Usually there are many different inputs produced typically by different people scattered among different configuration files (input fragments) like:
yields.yamlsystematics.yamlshapes_parametrizations.yaml
Therefore, we finally produce one configuration file which picks all the inforamtion that is in different fragments using syntax,e.g.
INSERT(yield.yaml:2e2mu:ggH)
This particular statement will pickup the yield for ggH under 2e2mu final state from yields.yaml:
# yields.yaml
#-------------
2e2mu:
ggH : 0.5
qqZZ : 3.1
...
Either absolute paths or paths relative to caller-configuration containing INSERT are supported.
More about INSERT command later.
###The sections of the Main Configuration
####Section category
This section is a word that defines the name of a category.
The category name will be used as a bin name in the text datacard.
Example:
category: 2e2mu_UnTagged
The value provided must be a string w/o whitespaces like in the example. This is a limitation that comes from text datacard format rules.
####Section setup
In this section we define some common things, like possible names of processes,
names of reserved sections, replacment words and possibly functions and definitions.

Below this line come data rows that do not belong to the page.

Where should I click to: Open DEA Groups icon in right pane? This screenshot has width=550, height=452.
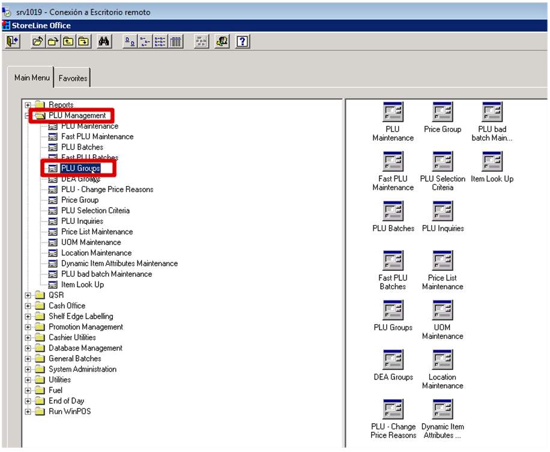coord(393,361)
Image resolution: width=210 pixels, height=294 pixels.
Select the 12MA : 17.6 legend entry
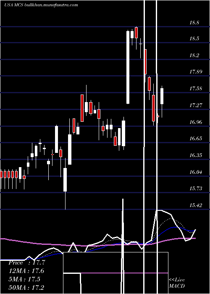[x=26, y=271]
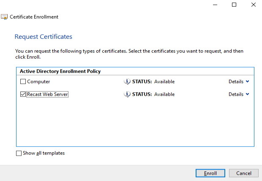Close the Certificate Enrollment dialog
Screen dimensions: 262x181
tap(253, 5)
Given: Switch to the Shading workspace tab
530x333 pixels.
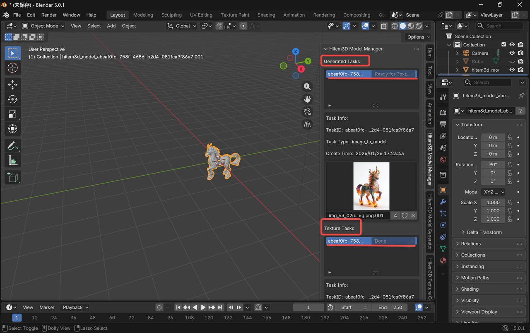Looking at the screenshot, I should [266, 15].
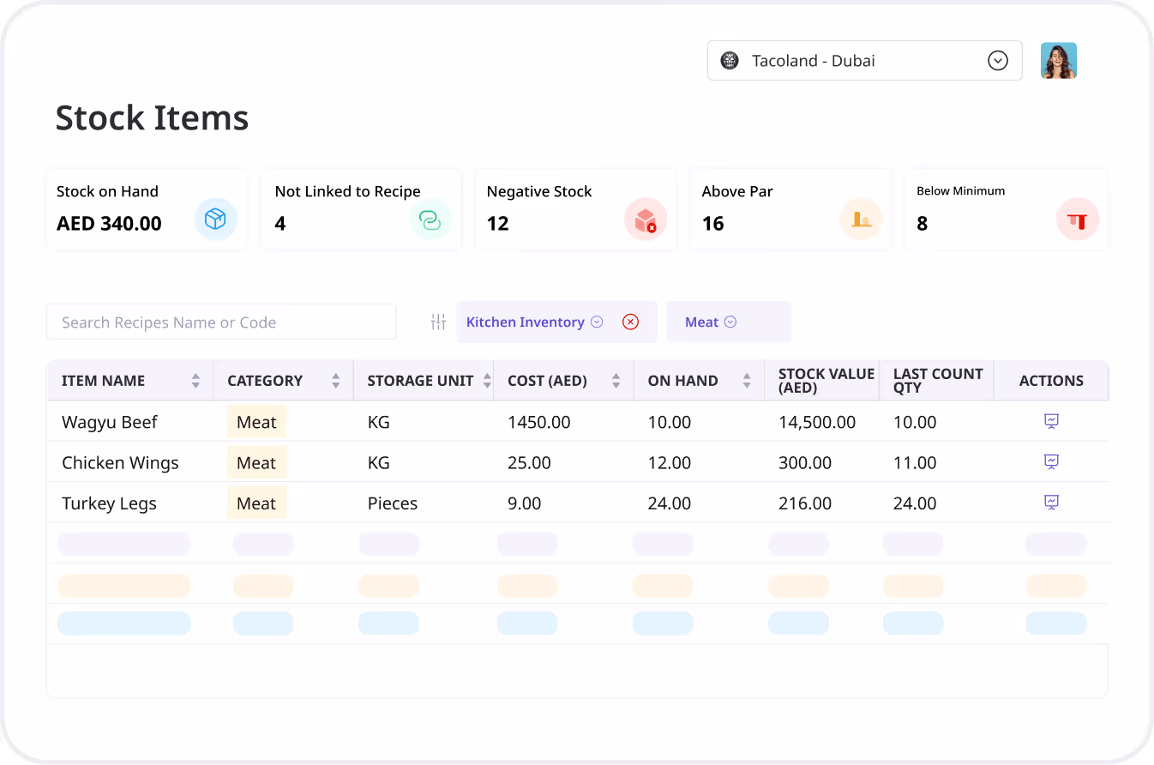Click the Wagyu Beef item name
This screenshot has height=765, width=1154.
(109, 422)
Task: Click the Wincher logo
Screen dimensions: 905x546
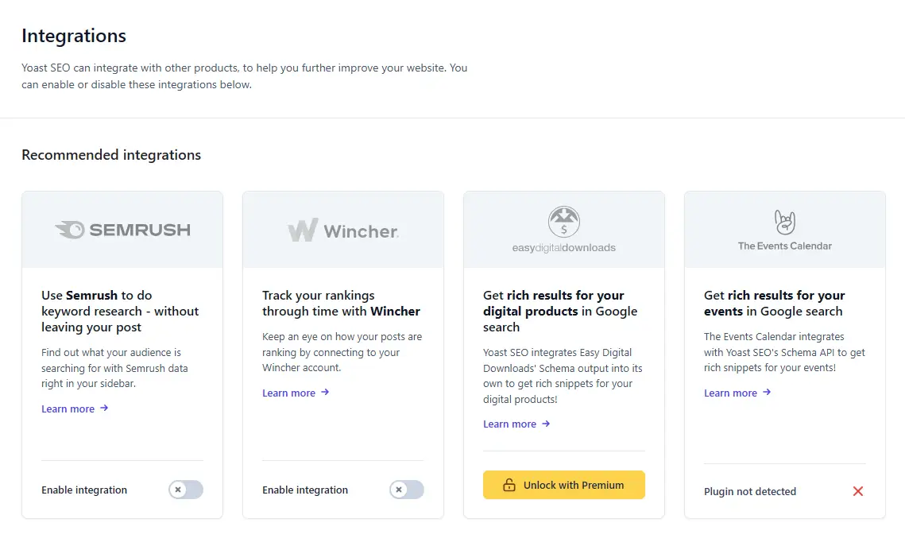Action: click(x=342, y=229)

In the current implementation, this setup is only used for the definition
of common variables and functions within functions_and_definitions subsection.

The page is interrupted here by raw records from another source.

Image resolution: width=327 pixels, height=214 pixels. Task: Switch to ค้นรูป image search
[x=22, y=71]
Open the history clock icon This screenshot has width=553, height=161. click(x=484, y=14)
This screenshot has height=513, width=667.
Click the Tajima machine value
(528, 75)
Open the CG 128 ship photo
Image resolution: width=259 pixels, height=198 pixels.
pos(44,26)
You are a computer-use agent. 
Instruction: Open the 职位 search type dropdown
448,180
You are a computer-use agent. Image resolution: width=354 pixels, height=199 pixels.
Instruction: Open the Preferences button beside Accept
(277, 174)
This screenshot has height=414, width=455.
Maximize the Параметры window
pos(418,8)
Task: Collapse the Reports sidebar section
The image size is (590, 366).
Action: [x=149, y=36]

Usually, the definitions in setup are common to multiple categories, so it is
natural to put it into a separate configuration file and pull it with the INSERT
command.
Example of setup section:
setup:
words_to_be_replaced: [SQRTS, PROCESS, CATEGORY]
reserved_sections:
- observation
- functions_and_definitions
- setup
- category
- systematics
- processes
process_names: [ggH, qqH, WH, ZH, ttH, ggZZ, qqZZ, zjets]

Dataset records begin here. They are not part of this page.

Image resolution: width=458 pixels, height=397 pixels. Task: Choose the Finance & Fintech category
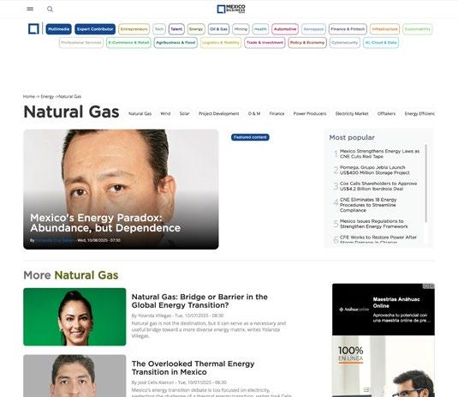pyautogui.click(x=348, y=29)
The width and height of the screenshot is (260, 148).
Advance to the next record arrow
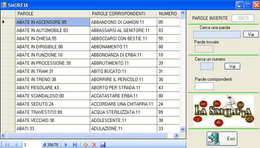[x=66, y=145]
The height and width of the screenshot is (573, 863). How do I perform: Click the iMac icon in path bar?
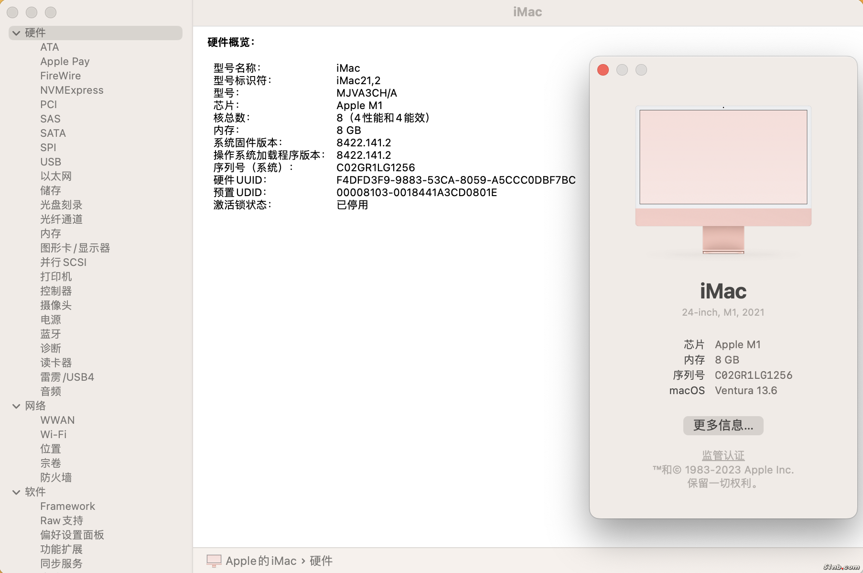214,561
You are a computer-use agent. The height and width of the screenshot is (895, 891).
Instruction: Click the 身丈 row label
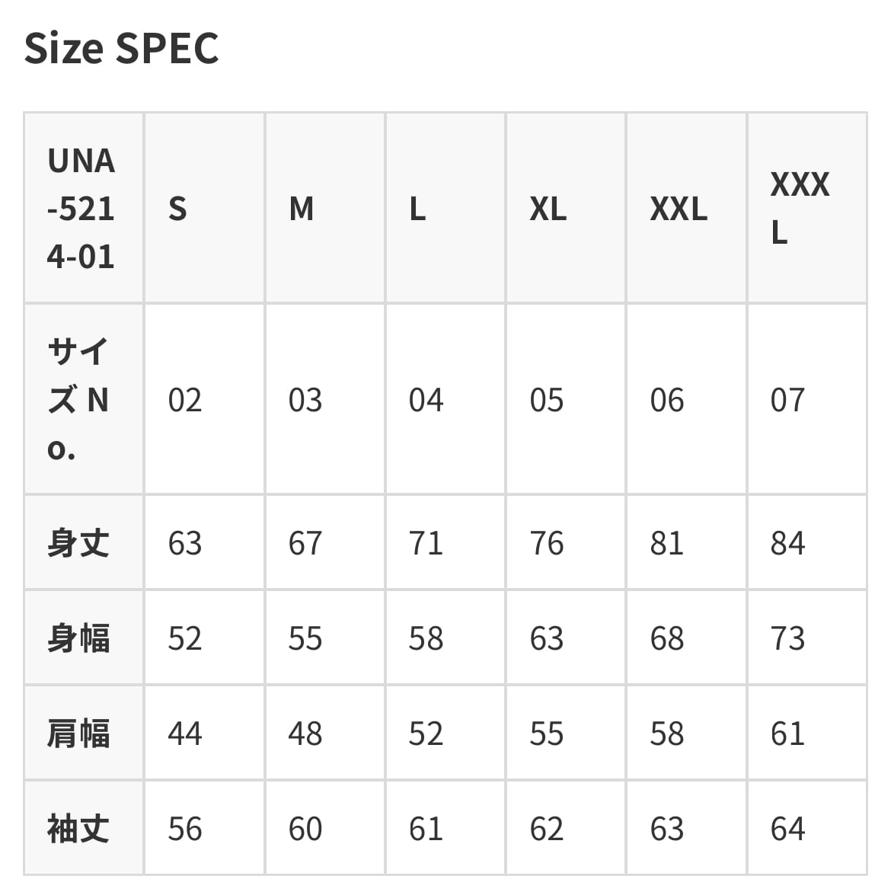[x=78, y=543]
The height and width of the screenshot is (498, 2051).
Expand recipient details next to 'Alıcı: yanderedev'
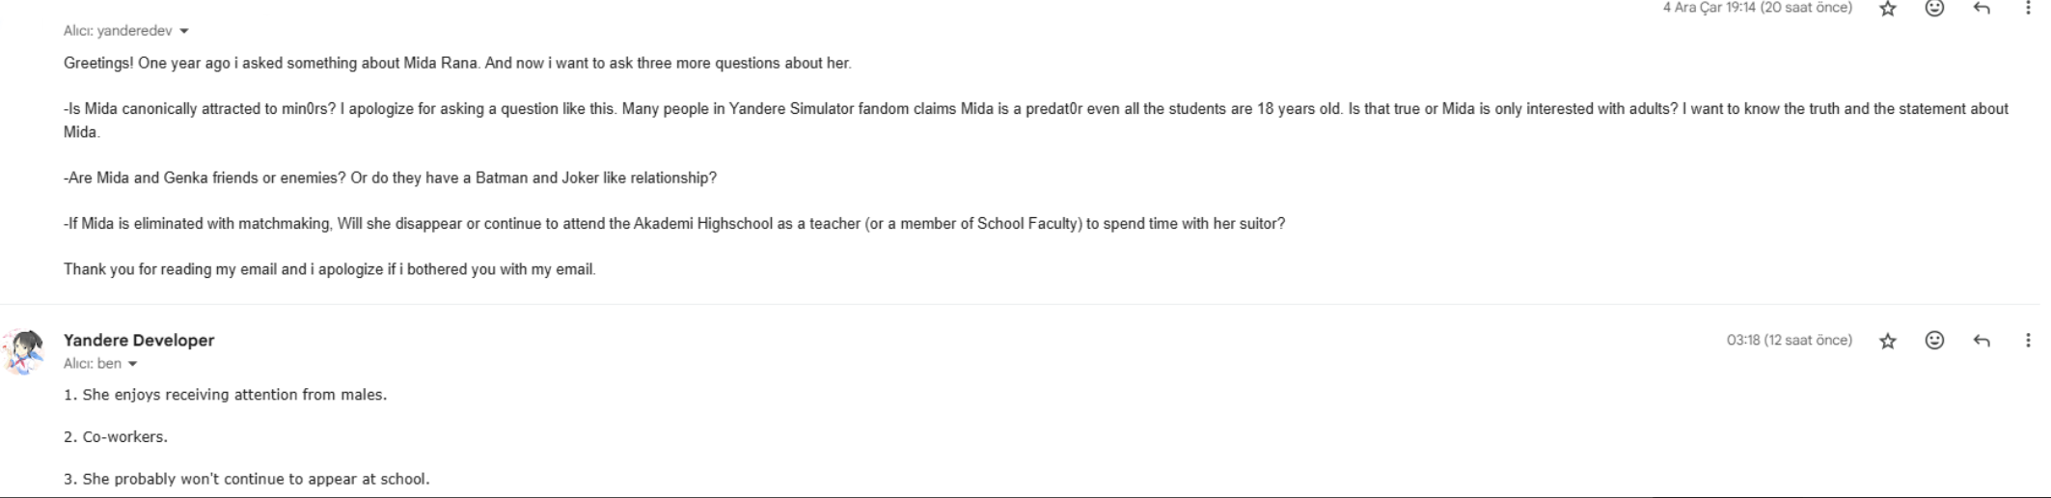pos(184,31)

functions_and_definitions:
#setup level definitions (observables, mass range, lumi,
#whatever is common for all cards)
- lumi_8[19.712]
- MH[125, 105,140]
####Section functions_and_definitions
This section contains a list of RooWorkspace::factory declarations.
One can define all variables, functions, process norms and pdfs within this section.
In example:
functions_and_definitions:
- MH[125,105,140]
- expr::mean('125+0.99*(@0-125)', MH)
we define MH with initial value of 125 and within the range of 105-140,
and then an expression/formula mean which is a function of MH.
Section functions_and_definitions can be repeted in setup (setup-level), as one of the
sections at level-0 (together with category, observation, ...) and under each
process (level-1).
####Section systematics
In this section we fina a list of systematics that concern particular processes.
The later entry in the list replaces the previos one defined.
Section systematics can be repeted at level-0 and at level-1, i.e. under each process.
Example of systematics:
systematics:
- hzz_pdf:
type: lnN
ggH : 1.026
qqH : 1.026
WH : 1.026
ZH : 1.026
ttH : 1.026
qqZZ: 1.026
ggZZ: 1.026
cms_zz4l_bkg:
type : param 0.0 1 [-3,3]
- hzz_pdf:
type: lnN
ggH : 1.033
In the above example, hzz_pdf for ggH will finally be eveluated to 1.033 since
the later number is considered as an updated value.
####Section observation
In this section we provide the information about the observed data.
Both, rate and the source of data are defined.
Example:
observation:
rate: 8
source:
path: inputs/data_observed_8TeV.root/passedEvents
selection: (mass2e2mu>105.0 && mass2e2mu<140.0)
observables:
#the observables names correspond to branches in tree
#and are interpreted with RooWSFactory. This list is first to be defined.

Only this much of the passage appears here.